The economic structure of the modern music industry is very much to blame for the high levels of conformity in popular music. The reality of the modern recording industry is that the record itself is but a small part of a larger brand. Sponsorships, endorsements, clothing labels, perfume, ring tones, and live shows all serve to marginalize what used to be the product (that is, the record). Despite what the record industry tells you, there has been nothing better for corporate America than the dwindling record industry and the proliferation of internet music downloads. As the record loses its economic importance, the corporate world can refocus on doing what it does best, manipulating us into buying their stupid bullshit. The music is now but a delivery system. We have come so far as to embrace what used to be labeled "selling out," as artists shamelessly boast of their commercial success. Wherever our celebrities now go, they are traveling mannequins.


The heavily centralized nature of today's marketplace furthermore stifles artistic expression. These large institutions are in fact defined by their incentivization of conformity. Why would a record label or large corporate sponsor want to get behind a dangerously subversive character who has no regard for polite society or artistic convention? That would be both artistically and politically risky. From an economic perspective, such risks are stupid and irresponsible. It simply takes the most elementary of reasoning to realize that it would not be an economically sound decision to disrupt the order from which you profit.


As for indie or alternative music, we can’t as easily generalize such a fragmented market.
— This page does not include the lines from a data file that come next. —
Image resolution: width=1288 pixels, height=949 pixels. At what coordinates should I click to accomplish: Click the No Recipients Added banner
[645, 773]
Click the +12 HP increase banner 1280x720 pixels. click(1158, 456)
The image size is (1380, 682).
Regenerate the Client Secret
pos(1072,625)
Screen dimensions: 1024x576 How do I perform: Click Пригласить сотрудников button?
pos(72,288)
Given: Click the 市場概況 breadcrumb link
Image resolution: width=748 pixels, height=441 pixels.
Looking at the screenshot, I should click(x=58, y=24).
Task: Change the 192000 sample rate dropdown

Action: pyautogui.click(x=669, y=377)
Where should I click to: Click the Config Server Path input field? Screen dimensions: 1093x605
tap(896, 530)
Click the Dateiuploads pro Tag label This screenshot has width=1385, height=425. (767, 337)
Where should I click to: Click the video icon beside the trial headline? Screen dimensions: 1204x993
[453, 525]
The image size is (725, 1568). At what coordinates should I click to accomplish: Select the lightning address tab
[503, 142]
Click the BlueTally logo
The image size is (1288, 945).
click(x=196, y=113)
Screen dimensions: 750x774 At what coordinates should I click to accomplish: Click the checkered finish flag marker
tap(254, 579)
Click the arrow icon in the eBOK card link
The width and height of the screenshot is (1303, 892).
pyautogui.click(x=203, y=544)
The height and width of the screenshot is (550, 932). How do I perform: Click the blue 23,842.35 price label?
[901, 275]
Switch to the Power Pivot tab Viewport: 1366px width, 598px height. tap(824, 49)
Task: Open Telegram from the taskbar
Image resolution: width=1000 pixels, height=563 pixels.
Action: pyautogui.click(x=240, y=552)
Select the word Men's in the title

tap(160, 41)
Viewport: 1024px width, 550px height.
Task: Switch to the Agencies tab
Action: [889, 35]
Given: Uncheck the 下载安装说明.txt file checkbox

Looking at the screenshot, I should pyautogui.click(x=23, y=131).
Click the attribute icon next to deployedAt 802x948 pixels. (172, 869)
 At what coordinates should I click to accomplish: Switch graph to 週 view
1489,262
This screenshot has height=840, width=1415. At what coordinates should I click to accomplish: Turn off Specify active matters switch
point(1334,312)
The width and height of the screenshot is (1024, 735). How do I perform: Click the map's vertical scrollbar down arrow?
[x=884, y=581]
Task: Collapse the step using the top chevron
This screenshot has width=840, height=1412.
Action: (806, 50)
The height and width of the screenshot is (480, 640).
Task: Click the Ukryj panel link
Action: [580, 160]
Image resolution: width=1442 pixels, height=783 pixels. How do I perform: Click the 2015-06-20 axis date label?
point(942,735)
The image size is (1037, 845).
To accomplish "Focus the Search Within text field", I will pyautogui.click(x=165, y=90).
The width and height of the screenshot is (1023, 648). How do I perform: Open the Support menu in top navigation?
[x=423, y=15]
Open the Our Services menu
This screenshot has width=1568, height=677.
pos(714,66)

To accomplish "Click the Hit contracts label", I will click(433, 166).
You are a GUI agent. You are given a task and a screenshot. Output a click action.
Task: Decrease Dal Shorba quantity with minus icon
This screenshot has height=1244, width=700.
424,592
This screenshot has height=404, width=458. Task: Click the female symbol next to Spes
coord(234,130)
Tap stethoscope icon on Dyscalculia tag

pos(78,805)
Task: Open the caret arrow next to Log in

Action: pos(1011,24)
But I’d like to again emphasis the point of coherence. Detached hipster musicians so often pretentiously hide behind their craft rather than revealing anything of themselves or their view. We often run into the problem of music being about nothing. We haven’t solved all the questions surrounding love and war, yet some artists have decided to just not sing about these things and play with their synthesizers (presumably they’re in the grip of postmodernism, or perhaps they just have nothing to say). I feel utterly hopeless when people embrace incomprehensible nonsense only to abandon it at the point it becomes too popular and therefore uncool.


So I’m not so optimistic about contemporary music, but let me temper my critique by saying that I am speaking only of general trends--there certainly remains many good contemporary finds. But take a look at the masters of old, you should never be waiting on something new to arrive when there is so much more gathering dust as it waits on you.